Empresas transportadoras de cargas do Paraná querem discutir com o governo a majoração da tarifa do pedágio nas rodovias antes que ela seja confirmada. Segundo a Federação das Empresas de Transportes do Estado do Paraná (Fetranspar) e o sindicato regional do Oeste (Sintrop), de Cascavel, as empresas foram ‘‘alijadas’’ das discussões, ‘‘sem que perguntassem se podemos suportar o aumento’’, disse ontem Ademir Furhmann, presidente do Sintrop. Segundo ele, os transportadores representam 50% do volume de recursos arrecadados pelo pedágio.
A Federação quer propor ao governo que sejam cobrados preços diferenciados dos caminhões e também que, no período de safra, a tarifa seja especial, ’’para garantir a sobrevivência das empresas e a manutenção dos empregos‘‘, disse Fuhrmann.

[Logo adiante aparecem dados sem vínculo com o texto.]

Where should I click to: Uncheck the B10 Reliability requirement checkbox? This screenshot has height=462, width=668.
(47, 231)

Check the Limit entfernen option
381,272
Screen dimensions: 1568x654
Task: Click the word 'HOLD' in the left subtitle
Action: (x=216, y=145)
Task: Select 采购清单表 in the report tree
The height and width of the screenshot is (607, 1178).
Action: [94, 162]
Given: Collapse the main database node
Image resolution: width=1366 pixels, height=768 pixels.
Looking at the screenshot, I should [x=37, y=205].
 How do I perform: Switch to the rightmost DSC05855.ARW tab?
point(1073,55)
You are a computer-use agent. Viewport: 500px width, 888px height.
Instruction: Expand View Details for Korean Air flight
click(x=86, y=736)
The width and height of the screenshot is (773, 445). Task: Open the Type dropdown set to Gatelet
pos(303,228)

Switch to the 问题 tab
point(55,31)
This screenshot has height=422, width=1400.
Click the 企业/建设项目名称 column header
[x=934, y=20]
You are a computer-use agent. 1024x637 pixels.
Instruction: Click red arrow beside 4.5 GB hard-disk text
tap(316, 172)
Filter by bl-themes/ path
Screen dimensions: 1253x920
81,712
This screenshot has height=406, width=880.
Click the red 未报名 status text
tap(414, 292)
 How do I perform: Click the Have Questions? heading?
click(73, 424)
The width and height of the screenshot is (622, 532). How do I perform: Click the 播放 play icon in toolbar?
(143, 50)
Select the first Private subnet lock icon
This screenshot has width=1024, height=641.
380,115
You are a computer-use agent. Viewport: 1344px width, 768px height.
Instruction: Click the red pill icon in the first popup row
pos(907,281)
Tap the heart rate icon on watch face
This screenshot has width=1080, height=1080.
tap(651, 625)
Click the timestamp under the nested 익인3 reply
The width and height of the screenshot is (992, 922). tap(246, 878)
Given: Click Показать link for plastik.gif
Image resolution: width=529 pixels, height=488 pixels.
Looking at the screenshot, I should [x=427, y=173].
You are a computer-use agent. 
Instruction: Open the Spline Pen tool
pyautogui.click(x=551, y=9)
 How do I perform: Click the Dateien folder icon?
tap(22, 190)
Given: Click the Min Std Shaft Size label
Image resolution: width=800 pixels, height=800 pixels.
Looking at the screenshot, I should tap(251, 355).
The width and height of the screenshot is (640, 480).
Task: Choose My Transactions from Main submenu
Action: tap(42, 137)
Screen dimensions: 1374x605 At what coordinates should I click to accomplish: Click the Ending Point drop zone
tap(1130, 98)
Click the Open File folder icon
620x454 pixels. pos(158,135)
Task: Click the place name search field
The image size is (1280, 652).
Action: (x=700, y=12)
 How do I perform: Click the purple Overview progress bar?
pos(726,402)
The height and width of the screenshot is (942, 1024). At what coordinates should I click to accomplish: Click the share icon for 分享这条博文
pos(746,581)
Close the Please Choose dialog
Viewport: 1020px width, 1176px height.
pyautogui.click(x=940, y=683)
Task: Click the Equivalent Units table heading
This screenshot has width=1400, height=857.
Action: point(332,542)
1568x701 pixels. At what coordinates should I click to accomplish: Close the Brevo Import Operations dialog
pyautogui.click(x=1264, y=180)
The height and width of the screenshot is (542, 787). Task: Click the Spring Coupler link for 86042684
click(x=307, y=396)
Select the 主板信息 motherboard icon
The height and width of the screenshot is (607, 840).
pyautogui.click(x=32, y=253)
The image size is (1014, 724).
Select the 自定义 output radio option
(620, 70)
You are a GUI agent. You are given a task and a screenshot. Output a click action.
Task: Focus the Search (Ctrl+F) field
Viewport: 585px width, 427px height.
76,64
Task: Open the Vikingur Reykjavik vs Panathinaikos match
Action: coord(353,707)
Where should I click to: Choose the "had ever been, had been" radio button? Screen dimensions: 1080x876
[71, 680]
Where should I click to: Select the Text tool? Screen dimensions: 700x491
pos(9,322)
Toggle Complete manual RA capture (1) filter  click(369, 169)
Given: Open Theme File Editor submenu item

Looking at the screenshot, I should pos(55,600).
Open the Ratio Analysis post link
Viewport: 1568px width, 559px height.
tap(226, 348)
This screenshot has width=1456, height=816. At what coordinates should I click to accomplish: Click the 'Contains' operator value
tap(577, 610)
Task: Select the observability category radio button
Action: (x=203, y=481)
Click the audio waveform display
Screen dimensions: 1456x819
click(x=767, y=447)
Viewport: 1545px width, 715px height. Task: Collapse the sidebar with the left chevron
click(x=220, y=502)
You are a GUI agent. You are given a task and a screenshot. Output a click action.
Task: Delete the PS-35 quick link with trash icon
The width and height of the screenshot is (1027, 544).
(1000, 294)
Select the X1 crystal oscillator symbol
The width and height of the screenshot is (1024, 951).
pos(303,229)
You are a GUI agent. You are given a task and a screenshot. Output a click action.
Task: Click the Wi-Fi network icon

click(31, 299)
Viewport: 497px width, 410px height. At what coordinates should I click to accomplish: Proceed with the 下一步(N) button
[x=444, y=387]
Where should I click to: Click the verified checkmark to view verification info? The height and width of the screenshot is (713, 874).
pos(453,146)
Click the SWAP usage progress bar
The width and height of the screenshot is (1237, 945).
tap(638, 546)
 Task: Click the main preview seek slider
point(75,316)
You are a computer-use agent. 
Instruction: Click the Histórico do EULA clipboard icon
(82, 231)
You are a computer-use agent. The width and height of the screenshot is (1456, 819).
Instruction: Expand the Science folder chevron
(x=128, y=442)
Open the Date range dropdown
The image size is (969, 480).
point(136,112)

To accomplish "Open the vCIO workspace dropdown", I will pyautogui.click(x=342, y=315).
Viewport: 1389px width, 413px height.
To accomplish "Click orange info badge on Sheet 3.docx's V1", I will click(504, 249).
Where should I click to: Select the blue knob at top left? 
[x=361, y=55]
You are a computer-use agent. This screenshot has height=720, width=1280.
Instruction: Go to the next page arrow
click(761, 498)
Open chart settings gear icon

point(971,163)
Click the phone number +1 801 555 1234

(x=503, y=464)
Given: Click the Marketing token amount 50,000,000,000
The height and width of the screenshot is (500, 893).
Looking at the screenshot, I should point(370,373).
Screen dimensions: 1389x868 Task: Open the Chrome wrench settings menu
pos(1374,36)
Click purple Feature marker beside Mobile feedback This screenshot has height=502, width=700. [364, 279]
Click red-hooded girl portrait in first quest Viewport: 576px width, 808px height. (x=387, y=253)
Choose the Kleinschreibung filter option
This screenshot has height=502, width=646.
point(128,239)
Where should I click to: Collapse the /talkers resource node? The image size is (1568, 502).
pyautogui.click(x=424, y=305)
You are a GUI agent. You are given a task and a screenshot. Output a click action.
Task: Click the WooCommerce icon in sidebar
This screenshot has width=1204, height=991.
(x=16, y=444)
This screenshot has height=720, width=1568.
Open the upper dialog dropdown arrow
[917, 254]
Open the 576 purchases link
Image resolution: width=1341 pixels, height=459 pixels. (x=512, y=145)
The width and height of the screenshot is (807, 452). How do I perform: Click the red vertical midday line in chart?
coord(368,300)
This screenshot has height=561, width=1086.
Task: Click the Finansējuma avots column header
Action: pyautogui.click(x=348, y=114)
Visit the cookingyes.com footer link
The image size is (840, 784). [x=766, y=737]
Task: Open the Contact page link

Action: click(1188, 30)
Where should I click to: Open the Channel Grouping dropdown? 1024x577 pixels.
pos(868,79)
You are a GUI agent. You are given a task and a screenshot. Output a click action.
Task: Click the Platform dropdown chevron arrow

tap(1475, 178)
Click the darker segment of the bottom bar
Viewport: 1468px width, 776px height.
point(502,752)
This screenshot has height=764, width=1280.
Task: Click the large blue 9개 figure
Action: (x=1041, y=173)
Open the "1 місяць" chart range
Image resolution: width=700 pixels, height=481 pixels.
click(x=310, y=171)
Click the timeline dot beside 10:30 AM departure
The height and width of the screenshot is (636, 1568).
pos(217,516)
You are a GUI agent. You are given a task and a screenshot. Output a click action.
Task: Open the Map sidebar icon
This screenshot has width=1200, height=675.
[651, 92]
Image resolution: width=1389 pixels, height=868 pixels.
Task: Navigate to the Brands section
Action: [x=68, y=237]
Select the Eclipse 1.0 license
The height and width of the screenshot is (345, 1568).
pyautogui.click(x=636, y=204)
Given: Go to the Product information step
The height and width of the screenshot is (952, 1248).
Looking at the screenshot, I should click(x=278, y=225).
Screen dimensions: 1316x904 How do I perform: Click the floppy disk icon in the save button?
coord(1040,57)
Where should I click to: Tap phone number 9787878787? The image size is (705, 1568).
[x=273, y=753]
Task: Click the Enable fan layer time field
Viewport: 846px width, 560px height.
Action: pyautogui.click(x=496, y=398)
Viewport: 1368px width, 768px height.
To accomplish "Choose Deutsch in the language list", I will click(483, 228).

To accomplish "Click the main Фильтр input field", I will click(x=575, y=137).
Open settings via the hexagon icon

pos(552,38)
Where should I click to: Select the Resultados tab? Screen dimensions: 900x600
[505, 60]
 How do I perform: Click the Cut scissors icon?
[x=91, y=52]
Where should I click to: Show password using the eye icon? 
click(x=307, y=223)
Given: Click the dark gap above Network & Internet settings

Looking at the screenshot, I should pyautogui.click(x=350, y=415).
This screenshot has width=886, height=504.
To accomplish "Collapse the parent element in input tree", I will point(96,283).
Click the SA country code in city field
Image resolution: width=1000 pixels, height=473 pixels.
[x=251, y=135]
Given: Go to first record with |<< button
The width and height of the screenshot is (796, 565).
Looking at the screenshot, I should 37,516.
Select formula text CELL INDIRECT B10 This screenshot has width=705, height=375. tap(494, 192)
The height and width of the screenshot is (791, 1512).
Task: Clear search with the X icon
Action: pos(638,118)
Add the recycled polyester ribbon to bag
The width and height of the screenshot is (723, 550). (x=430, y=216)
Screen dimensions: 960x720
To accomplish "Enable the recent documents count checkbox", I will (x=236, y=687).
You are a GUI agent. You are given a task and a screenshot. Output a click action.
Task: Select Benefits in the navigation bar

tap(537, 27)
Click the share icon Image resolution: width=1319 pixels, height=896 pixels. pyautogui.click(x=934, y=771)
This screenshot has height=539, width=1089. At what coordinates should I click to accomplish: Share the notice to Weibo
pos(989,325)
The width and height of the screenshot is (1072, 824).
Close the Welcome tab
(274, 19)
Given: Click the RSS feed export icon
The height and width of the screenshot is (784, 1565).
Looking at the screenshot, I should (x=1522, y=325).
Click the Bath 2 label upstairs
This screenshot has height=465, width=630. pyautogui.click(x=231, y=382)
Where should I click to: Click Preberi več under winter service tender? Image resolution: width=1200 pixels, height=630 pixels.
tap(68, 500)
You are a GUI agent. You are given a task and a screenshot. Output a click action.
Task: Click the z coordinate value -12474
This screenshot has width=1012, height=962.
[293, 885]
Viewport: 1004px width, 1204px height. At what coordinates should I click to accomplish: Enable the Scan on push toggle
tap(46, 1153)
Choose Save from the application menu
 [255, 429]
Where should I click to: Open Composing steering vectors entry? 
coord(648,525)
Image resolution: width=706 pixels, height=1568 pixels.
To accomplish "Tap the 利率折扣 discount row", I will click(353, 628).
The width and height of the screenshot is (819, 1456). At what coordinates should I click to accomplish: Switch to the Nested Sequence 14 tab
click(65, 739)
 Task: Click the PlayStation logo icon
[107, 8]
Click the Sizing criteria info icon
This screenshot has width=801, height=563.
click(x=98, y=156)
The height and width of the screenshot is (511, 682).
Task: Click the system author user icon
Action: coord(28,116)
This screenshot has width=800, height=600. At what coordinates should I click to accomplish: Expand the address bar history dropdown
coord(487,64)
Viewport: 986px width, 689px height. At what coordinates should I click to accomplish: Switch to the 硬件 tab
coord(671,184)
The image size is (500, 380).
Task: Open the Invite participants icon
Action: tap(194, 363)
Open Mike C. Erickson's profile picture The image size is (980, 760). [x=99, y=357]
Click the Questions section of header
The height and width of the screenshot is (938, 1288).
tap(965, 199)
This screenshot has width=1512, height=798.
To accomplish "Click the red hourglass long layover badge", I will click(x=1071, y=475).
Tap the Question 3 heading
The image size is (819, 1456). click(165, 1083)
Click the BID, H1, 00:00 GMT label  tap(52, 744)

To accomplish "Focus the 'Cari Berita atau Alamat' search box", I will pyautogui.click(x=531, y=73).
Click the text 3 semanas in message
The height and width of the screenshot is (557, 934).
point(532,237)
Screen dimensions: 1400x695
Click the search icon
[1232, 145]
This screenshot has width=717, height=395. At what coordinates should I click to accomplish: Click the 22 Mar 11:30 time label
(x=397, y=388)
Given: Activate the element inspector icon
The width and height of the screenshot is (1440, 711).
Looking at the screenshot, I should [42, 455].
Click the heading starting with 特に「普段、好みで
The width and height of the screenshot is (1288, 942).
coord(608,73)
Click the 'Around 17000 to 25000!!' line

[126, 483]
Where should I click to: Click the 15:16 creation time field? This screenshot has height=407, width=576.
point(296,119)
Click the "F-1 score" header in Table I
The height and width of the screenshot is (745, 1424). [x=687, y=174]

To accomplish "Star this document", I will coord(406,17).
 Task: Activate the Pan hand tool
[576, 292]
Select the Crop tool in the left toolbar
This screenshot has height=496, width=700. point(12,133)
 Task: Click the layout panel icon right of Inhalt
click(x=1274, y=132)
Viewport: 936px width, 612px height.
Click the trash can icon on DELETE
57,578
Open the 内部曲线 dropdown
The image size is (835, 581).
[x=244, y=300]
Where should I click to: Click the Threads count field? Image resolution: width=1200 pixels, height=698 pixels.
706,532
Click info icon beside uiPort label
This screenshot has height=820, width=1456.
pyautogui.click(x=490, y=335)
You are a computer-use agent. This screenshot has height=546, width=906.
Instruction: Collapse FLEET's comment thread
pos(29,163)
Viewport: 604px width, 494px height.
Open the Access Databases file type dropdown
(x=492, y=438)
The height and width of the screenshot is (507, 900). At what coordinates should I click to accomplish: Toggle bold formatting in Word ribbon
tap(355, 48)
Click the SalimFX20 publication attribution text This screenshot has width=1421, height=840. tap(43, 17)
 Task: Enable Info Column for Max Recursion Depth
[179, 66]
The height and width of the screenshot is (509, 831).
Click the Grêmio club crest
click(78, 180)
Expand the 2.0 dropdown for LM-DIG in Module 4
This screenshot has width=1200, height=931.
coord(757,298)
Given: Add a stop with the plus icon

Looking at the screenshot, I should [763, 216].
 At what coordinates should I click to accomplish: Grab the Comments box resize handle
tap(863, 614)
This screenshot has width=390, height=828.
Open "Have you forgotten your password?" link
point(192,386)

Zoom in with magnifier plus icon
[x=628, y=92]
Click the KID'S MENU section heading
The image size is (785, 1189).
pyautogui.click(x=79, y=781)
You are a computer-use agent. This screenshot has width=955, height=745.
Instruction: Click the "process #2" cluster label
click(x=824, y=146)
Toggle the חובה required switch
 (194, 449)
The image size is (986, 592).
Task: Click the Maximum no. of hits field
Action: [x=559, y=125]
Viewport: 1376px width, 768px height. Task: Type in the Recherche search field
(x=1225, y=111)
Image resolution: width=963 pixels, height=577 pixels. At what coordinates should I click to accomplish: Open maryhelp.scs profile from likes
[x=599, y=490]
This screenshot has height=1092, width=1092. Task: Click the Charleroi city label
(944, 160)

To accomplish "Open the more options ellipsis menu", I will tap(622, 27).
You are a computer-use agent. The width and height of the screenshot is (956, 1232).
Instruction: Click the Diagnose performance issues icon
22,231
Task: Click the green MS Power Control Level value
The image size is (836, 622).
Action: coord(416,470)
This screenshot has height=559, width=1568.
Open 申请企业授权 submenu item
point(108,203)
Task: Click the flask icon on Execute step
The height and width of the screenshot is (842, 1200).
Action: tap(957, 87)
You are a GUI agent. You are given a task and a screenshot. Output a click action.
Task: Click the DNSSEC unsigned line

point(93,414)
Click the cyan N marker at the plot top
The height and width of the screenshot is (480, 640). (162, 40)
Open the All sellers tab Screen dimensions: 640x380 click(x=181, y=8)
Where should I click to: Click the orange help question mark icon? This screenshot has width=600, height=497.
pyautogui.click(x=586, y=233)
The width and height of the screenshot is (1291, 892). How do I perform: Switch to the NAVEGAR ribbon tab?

O dirigente classista relata que, com os atuais preços do pedágio, à base de R$ 1,50 por eixo, ‘‘as empresas já são praticamente inviáveis’’, e se o aumento for de 100%, ‘‘como se especula, será o caos definitivo’’. Na BR-277, entre Cascavel e Paranaguá há cinco praças de cobrança e um caminhão médio, com três eixos passaria a pagar R$ 45,00 de pedágio, na viagem de ida e volta.
Segundo Furhmann, no Paraná existem 2,2 mil empresas de transporte. Nos últimos dois anos 28% das que estavam sindicalizadas encerraram atividades no Estado, parte delas tendo se transferido para o Centro-Oeste brasileiro: ‘‘Para se livrar do pedágio mas também do trem’’, disse, referindo-se à Ferrovia Paraná, que faz a ligação entre Cascavel e o Porto de Paranaguá, que absorveu 30% do transporte de carga da região.